▸ **Record excerpts**:
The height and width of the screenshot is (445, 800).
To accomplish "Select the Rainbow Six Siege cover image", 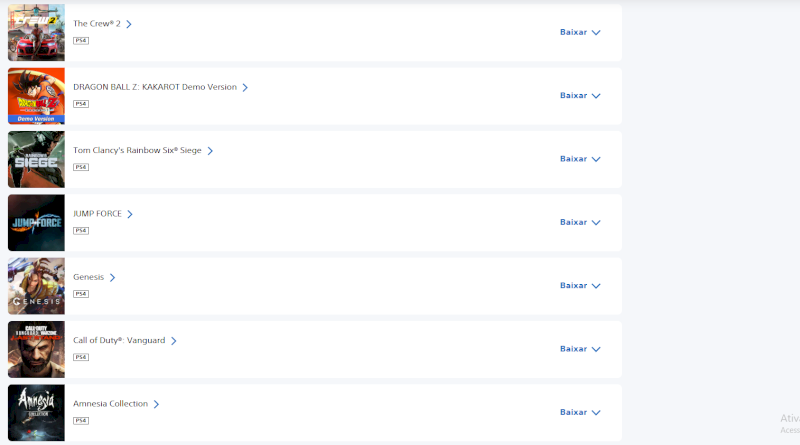I will click(36, 159).
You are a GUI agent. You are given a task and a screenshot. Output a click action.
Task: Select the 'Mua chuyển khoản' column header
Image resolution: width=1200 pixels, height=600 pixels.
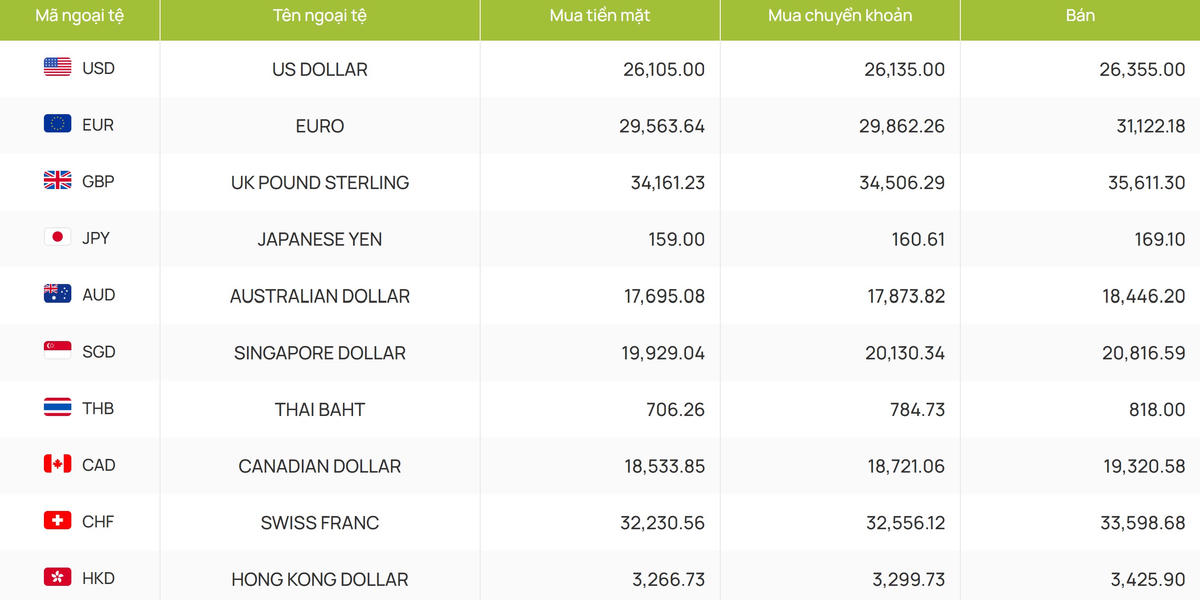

▸ **Your task**: Count the lines in the records above that contain the string "screenshot". Give only the number.

▸ **Written answer**: 2